I tend to lean towards them being snake oil. A lot of process and ritual around using them, but for what?
I don't think the models themselves are a good fit for the way these frameworks are being used. It probably goes against their training.
Now we try to poison the context with lots of (for my actual task at hand) useless information so that the model can conform to my superficial song-and-dance process? This seems backwards.
I would argue that we need less context poisoning with useless information. Give the model the most precise information for the actual work to be done and iterate upon that. The song and dance process should happen outside of the context constrained agent.
I see one mention brownfield development.

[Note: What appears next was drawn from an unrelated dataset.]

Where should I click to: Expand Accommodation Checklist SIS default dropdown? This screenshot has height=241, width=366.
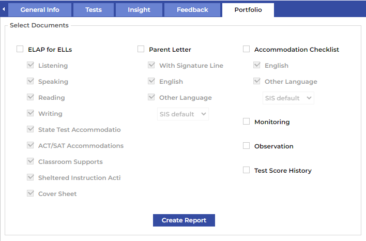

Has anyone with experience using these frameworks fired up Claude Code on enterprise software and had confident results? I have unchecked access to Claude Code at work and based on personal agentic coding I’m sure they do aid it. I have decent but not consistent results with my own “system” in our code base. At least until the front end UI components are involved even with Playwright. But I’m curious — how much litter is left behind? How is your coworker tolerance? How large are your pull requests? What is your inference cost? How do these manage parallel?
The README documentation for many have a mix of fevered infomercial, system specific jargon, emoji splatter and someone’s dad’s very specific toolbox organization approach only he understands. Some feel like they’re setting the stage to sell something…trademarked!? Won’t Anthropic and others just incorporate the best of the bunch into their CLI tools in time?
Outside of work I’ve regularly used a reasoning model to produce a ten page spec, wired my project with strictest lint, type check, formatter, hooks, instruct it to check off as it goes and do red green TDD. I can tell gpt-5 in Cursor to “go”, occasionally nudge to stay on task and “ok next” then I’ll end up with what I wanted in time plus gold plating. The last one was a CLI tool for my agent to invoke and track their own work. Anyone with the same tools can just roll their own.
For my money it's by far the best Claude Code compliment.
Why recycle full history into every future turn until you run out of context window?
Perhaps letting agent manage its own context while knowing what an effective context and the harm or going over context or smartly making that tradeoff, it can navigate the tasks better?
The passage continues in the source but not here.